Tomás Sánchez (born May 22, 1948, in Aguada de Pasajeros, Cienfuegos, Cuba) is a Cuban painter and engraver, known for his landscapes. Sánchez is the most expensive living Cuban painter.

== Biography ==

=== Early life and education ===

Sánchez is the eldest of two sons of a middle-class family; his father was a sugar worker and businessman and his mother shared with him the sensibility for painting.

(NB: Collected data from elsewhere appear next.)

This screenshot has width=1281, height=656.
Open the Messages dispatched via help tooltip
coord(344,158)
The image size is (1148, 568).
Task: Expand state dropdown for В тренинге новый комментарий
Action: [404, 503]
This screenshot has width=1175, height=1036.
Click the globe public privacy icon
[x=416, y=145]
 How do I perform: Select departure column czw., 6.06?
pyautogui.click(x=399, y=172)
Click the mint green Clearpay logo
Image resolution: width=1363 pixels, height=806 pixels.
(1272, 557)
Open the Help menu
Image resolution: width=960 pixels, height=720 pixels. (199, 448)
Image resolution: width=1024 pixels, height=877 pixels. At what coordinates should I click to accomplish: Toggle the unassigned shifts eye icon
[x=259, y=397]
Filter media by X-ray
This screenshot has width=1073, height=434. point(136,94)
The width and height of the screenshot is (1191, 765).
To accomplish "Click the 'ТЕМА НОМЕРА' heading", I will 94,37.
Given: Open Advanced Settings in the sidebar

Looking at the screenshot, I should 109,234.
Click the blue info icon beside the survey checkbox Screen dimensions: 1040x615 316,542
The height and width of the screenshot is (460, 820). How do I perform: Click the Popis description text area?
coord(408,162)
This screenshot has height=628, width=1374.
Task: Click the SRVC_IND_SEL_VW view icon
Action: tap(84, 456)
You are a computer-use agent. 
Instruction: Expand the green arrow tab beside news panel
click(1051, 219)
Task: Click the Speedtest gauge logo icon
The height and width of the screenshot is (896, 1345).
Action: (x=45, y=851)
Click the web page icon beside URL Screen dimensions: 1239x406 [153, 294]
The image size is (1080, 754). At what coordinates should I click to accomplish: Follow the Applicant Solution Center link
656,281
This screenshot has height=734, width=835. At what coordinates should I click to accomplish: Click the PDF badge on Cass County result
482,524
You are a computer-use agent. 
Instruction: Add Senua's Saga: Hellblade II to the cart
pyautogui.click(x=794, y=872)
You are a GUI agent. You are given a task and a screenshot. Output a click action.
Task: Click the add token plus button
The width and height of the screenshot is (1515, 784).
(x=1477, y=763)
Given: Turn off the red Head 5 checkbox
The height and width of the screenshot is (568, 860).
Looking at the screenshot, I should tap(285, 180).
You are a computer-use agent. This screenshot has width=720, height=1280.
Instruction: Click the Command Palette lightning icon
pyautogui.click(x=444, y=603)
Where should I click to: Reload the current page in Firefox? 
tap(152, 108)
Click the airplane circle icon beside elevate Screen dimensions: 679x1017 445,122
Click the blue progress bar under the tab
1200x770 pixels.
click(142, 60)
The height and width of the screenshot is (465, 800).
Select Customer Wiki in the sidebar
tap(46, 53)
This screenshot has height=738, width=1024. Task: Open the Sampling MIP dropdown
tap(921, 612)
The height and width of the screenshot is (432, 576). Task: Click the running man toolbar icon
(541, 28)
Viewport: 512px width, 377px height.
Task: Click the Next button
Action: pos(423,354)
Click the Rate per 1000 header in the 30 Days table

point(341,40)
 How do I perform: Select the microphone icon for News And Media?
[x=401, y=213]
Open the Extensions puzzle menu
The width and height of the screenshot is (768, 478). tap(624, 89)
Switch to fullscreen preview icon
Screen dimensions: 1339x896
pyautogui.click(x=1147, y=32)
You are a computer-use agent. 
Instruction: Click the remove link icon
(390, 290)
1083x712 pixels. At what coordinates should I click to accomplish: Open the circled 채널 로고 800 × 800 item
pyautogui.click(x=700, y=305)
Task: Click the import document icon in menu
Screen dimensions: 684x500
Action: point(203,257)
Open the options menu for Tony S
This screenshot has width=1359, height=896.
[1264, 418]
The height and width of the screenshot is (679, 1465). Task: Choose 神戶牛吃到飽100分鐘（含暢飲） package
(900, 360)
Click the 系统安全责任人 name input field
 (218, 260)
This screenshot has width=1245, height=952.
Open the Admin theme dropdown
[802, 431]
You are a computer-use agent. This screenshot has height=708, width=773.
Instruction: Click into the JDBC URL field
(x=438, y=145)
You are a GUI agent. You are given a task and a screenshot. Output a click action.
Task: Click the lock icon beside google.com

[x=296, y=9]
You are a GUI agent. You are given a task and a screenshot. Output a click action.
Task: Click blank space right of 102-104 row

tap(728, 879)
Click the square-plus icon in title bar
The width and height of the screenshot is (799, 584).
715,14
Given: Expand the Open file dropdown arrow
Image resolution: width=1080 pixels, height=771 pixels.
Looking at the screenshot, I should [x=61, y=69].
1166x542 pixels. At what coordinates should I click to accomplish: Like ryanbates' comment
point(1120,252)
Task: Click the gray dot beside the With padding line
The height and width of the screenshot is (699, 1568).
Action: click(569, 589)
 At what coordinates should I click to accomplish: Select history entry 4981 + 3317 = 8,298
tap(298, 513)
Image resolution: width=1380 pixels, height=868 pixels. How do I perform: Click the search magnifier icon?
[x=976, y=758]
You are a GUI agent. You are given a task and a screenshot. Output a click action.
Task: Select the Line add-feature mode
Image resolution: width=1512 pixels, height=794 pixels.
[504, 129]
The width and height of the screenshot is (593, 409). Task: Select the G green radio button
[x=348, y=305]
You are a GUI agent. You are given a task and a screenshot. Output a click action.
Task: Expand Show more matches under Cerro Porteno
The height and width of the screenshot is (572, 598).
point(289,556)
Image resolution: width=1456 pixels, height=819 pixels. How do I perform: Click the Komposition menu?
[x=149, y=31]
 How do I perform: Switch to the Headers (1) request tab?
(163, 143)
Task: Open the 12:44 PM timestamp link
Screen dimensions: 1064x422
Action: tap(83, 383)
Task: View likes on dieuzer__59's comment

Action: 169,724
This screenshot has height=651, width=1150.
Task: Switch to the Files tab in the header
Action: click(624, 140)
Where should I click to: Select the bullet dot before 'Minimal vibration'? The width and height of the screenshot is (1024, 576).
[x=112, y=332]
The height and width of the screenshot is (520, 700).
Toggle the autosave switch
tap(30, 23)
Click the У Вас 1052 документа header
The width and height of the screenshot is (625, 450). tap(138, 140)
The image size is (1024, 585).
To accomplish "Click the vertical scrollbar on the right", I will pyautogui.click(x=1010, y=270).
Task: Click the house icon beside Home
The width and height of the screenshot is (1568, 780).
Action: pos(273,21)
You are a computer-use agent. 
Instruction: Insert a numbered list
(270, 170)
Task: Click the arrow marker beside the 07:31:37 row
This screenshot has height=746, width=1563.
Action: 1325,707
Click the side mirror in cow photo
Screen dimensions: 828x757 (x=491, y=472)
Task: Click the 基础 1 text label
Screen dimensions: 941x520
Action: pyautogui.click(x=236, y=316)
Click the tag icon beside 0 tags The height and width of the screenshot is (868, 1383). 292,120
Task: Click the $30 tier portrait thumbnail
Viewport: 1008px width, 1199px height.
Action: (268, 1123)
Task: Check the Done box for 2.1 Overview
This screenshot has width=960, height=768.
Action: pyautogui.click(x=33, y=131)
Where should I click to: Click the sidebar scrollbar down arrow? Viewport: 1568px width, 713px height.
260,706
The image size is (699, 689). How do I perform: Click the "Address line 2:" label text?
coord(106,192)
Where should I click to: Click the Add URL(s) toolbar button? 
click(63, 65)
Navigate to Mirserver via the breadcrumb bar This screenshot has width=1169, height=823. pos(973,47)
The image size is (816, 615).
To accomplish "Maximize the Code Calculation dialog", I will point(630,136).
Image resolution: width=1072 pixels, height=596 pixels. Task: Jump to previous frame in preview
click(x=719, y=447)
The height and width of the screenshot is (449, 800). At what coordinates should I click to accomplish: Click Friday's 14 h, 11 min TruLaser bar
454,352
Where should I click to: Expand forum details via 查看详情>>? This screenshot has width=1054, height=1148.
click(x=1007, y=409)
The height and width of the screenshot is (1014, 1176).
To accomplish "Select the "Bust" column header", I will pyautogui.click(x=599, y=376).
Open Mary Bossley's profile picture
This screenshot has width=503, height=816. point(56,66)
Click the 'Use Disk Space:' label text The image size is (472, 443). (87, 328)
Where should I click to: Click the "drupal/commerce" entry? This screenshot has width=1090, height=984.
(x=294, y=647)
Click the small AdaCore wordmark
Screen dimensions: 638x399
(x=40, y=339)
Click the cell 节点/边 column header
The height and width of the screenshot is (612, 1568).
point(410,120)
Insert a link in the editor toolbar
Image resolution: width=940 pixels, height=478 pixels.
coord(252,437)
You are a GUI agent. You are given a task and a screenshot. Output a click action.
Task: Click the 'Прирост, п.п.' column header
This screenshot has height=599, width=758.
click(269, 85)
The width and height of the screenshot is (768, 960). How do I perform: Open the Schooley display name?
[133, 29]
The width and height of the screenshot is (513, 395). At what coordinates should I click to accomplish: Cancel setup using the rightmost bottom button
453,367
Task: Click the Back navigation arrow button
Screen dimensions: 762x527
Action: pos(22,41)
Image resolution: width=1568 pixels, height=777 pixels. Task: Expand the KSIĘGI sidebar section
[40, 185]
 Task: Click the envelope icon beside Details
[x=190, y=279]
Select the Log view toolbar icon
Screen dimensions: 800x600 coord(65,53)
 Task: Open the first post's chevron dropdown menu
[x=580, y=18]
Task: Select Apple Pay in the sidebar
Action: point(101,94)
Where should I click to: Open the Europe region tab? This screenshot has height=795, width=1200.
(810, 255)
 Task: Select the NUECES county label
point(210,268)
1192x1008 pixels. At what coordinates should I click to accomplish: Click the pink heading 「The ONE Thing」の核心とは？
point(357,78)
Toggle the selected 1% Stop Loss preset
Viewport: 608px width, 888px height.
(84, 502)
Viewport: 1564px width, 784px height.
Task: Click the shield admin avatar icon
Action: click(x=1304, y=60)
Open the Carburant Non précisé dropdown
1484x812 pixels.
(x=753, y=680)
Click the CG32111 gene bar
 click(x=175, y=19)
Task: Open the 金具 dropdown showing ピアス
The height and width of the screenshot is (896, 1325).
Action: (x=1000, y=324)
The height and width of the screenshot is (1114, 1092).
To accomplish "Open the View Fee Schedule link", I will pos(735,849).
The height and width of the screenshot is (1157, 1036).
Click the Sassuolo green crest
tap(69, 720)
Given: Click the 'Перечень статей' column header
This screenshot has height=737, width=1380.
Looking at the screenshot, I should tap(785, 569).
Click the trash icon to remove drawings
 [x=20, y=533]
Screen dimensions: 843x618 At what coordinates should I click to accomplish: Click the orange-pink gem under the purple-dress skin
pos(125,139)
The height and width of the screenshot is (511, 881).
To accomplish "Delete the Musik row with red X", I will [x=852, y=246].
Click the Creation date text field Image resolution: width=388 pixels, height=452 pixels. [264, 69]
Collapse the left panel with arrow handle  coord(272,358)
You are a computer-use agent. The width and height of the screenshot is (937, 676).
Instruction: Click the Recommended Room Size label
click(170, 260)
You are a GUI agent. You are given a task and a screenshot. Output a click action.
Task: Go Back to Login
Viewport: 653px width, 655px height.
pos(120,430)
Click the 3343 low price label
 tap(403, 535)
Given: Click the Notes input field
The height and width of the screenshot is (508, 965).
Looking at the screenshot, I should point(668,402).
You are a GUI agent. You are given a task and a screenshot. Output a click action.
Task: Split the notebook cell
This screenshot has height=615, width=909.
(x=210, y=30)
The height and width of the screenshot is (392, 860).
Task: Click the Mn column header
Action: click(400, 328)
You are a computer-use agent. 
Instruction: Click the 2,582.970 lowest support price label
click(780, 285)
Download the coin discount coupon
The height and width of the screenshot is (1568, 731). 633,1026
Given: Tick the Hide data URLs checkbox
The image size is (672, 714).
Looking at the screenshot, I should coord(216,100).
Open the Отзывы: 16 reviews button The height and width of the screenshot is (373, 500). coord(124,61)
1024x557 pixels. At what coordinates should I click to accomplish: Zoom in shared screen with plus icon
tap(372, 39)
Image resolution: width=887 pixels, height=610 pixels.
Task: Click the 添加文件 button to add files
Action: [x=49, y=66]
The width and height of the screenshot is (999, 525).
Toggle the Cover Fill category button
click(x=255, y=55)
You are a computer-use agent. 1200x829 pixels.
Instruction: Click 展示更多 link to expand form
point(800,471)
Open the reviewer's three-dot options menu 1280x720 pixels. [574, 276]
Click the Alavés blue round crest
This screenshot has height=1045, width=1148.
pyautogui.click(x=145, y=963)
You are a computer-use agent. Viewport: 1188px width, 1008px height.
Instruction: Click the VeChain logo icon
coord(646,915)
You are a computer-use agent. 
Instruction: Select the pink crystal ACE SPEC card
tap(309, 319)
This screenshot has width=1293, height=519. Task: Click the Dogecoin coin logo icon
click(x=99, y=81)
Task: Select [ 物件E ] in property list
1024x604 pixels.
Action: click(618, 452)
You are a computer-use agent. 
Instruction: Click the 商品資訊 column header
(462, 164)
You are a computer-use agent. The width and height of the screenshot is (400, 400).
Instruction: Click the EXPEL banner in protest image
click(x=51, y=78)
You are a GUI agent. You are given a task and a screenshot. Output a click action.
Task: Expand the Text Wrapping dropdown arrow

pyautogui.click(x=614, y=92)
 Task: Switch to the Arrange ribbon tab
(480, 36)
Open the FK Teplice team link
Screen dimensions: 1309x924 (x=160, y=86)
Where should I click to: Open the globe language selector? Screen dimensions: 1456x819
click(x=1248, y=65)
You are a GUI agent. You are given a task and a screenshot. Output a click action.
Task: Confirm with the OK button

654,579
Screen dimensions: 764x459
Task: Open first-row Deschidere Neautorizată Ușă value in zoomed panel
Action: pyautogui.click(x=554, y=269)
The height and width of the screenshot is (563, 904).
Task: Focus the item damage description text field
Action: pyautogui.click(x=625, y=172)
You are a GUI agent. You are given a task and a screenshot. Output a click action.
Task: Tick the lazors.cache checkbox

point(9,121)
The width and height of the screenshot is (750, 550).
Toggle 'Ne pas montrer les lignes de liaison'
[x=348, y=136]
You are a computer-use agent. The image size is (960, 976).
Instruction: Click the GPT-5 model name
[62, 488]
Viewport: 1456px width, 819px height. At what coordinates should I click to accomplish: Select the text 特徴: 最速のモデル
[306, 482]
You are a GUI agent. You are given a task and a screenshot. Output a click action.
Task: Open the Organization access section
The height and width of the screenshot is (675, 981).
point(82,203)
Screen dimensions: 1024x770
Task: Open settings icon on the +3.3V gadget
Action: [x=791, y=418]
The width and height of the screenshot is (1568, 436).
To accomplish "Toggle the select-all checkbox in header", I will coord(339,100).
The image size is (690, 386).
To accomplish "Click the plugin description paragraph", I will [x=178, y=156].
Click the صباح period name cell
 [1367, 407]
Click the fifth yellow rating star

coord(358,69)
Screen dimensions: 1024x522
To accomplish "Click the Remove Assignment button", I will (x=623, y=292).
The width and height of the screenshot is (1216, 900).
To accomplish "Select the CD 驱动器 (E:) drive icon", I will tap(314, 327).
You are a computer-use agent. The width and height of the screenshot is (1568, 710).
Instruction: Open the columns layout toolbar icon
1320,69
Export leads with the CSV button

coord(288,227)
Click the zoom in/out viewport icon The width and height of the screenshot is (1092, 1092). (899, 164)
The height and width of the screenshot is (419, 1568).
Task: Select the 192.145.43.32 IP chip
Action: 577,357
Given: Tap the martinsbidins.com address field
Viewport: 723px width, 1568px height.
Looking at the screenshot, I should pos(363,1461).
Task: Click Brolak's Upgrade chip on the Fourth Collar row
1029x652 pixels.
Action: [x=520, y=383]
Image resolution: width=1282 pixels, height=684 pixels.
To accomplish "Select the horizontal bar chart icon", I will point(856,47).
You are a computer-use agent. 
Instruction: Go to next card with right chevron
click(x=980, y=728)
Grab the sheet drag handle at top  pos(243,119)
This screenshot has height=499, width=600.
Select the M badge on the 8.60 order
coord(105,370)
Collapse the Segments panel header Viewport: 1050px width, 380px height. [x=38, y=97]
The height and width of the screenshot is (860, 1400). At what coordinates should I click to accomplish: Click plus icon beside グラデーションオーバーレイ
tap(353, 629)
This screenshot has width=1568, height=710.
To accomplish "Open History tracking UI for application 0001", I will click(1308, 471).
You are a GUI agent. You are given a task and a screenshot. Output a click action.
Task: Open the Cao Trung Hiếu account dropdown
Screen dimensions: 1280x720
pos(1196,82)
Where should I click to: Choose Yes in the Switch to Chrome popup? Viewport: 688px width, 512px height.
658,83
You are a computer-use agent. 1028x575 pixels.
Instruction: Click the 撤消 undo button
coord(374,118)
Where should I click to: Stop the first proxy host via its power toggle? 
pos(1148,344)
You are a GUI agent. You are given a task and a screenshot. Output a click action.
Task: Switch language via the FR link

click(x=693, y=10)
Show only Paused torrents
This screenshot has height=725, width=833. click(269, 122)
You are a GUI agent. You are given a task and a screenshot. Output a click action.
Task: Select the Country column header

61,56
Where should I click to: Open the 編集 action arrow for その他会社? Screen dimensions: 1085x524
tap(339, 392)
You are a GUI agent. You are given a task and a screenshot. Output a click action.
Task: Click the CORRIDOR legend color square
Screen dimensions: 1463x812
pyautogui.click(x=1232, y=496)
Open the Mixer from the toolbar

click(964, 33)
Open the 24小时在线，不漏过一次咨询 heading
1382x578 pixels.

At 16, in 1964, he moved to Havana and began to study painting at the National Academy of Fine Arts San Alejandro. In 1966 he interrupted his studies and later, in 1967, moved to the newly founded National Art School (ENA), where he graduated in 1971. Also in 1971 he was awarded the First Prize of Drawing for Young Artists at the National Exhibition of Arts.

=== Career ===

From his graduation until 1976, Sánchez remained in the National Art School as engraving professor; in 1975 won the First Prize in Painting and the First Prize in Lithography at the National Salon of Professors and Instructors of Art in Havana. From 1976 to 1978, Sánchez worked as stage designer at the Teatro de Muñecos (Children's Theater) of the Ministry of Culture (Cuba).

In 1980 he won the First Prize at the XIX Edition of the International Prize of Drawing Joan Miró, for his work Desde las aguas blancas, which launched his international career. The following year, he had an exhibition at the Joan Miró Foundation, Centre of Contemporary Art in Barcelona, Spain.

Other awards include the National Prize for Painting. Havana Biennial (1984); Medal of V American Biennial of Graphic Art, Cali, Colombia (1986); and Honorable Mention. International Painting Biennial, Cuenca, Ecuador (1987).

His work has been exhibited in over 30 countries. Among his most significant personal exhibitions include: Tomás Sánchez. Retrospective at the National Museum of Fine Arts, Havana, Cuba (1985); Tomás Sánchez. Different Worlds at the Museum of Art, Fort Lauderdale, Florida, USA, (1996). In May 2008, Sánchez celebrated his 60th birthday with a big show at the Museum of Contemporary Art in Monterrey Mexico.

In May 2019 three of his paintings headed to Christie's Latin American Art sales.